[Work required]
What you return must match the records exactly, except that the pictures are gone.

Saved entries:
# # # # #

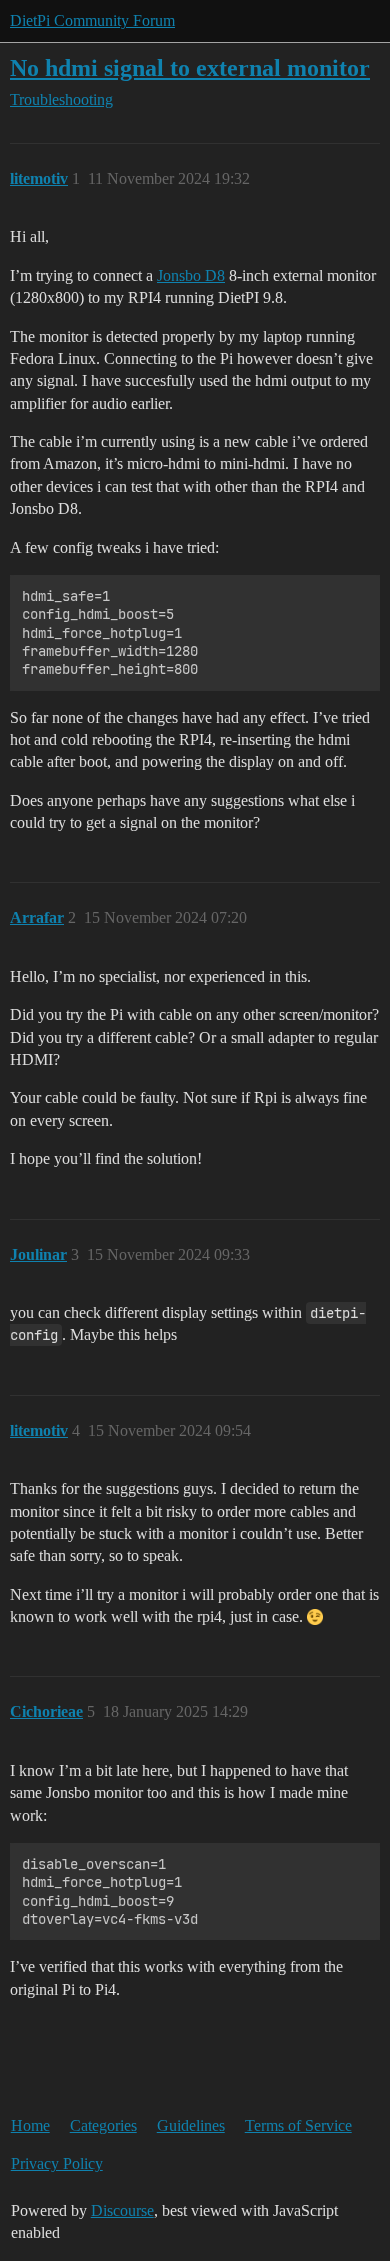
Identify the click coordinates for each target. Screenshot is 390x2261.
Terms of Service (298, 2125)
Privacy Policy (57, 2163)
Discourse (122, 2210)
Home (30, 2125)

# # # # #

[Solution]
Identify the click coordinates for each target. Screenshot is 390x2261.
Terms of Service (298, 2125)
Privacy Policy (57, 2163)
Discourse (122, 2210)
Home (30, 2125)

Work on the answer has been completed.